Cornish castles linked to King Arthur are at risk of falling into the sea due to climate change

Cornish castles linked to King Arthur are at risk of falling into the sea due to climate change

A Cornish castle immortalized as the mythological home of King Arthur is in danger of falling into the sea as climate change speeds up coastal erosion.

Tintagel Castle – home to the legendary King’s Inception – is one of several sites at risk of being lost forever, English Heritage has warned, as rising seas batter the coast.

The charity has launched a multi-million pound appeal to fund work that would stop damage to the sites it manages.

The cultural heritage agency described the rate of land loss in recent years as “alarming”, and warned that sea levels are now rising at their fastest rate in nearly three millennia.

Rob Woodside, estates director at English Heritage, said: “Erosion along England’s coastline is nothing new, but the rate of land loss that we have seen in recent years is alarming, with some scenarios indicating that sea levels could rise by up to a meter by the end of the century .”

He continued: “To give this some context, in the last century sea levels rose by 14cm along the southern coast of England.

“Climate change is accelerating the problems facing our coastal heritage and creating huge challenges for organizations like English Heritage who want to protect it.”

Woodside added: “Rising sea levels and more regular storms pose a real risk to the future of many of our sites.”

£40,000 needed to repair damage

The area of ​​Tintagel has been inhabited since the late Roman period, but it was not until the 12th century that chronicler Geoffrey of Monmoth claimed that it was where King Arthur was conceived.

His mythological account of the history of the kings of Britain, Historia Regum Britanniae, cemented Tintagel’s place in the national imagination.

It is believed that this newfound celebrity inspired Richard, Earl of Cornwall, to begin building a castle there in the 1230s.

English Heritage said the site has always battled erosion, with parts of the castle already falling into the sea in the 14th century.

But it recently said parts of the cliff directly in front of the visitor center had been lost, affecting the viewing area and coastal path.

It hopes to raise £40,000 to repair this and the damage caused by last winter’s storms.

Other castles in danger

Other castles considered to be among the most vulnerable to coastal erosion include Bayard’s Cove Fort near Dartmouth in Devon, which was built in Tudor times to defend the entrance to the Dart estuary.

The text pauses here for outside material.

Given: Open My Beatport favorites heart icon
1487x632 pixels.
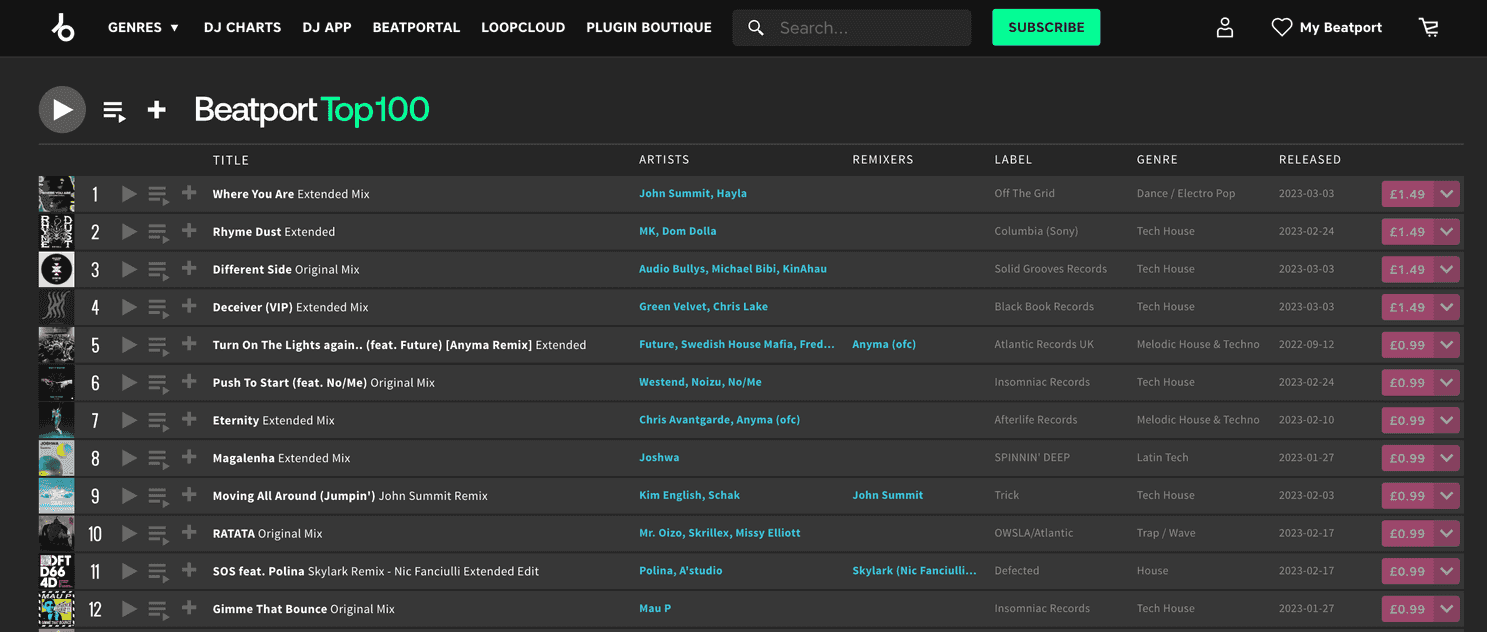Looking at the screenshot, I should click(1282, 27).
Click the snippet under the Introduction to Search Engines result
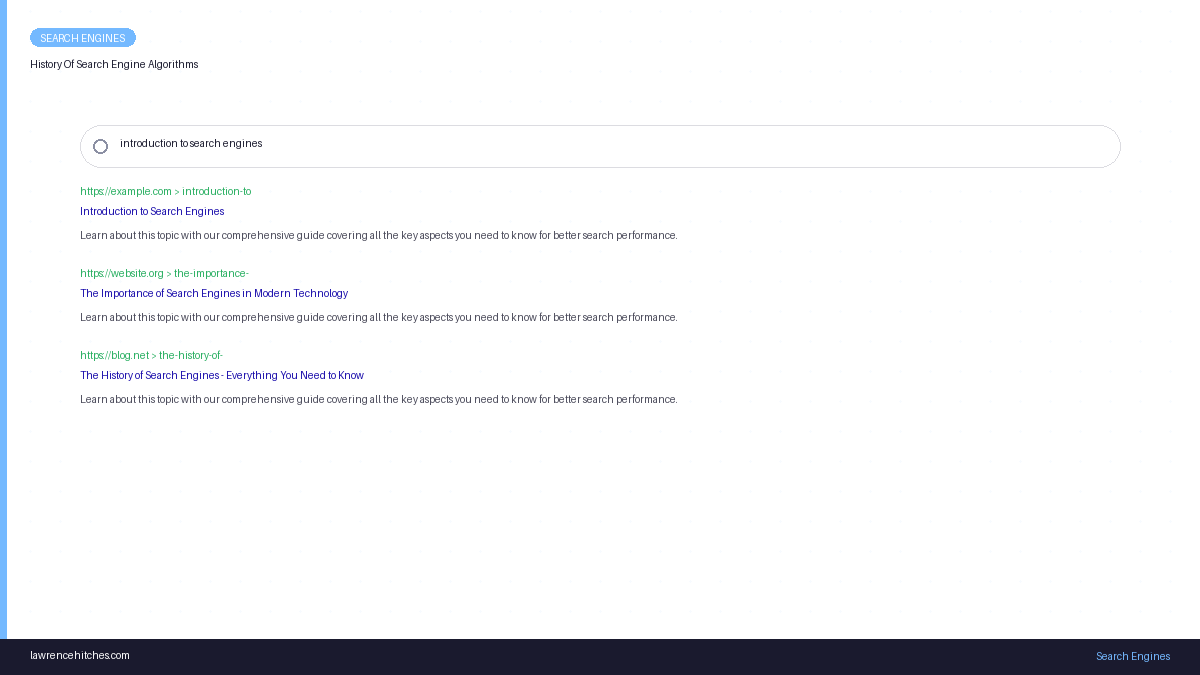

Its location, on a rocky riverbank, makes it vulnerable to flooding.

On the island of St Mary’s in the Isles of Scilly, the Garrison Walls are also at risk.

Hurst Castle in Hampshire, an artillery fortress built by Henry VIII, saw a large section of its 18th-century east wing collapse in February 2021 after the sea undermined its foundations.

Just down the coast, Calshot Castle – another of Henry VIII’s fortifications – is fighting erosion, but its low-lying area also puts it at risk of flooding when sea levels rise.

In Cumbria, 14th-century Piel Castle stands on a rapidly eroding low-lying island about half a kilometer off the coast of Morecambe Bay.

Woodside said: “Hundreds of heritage sites in the UK and around the world are increasingly at risk.

“If these coastal properties are to survive the coming decades, we must strengthen their walls and build sea defenses to protect them. It is for this reason that we are launching a public appeal to raise funds for this vital conservation effort.”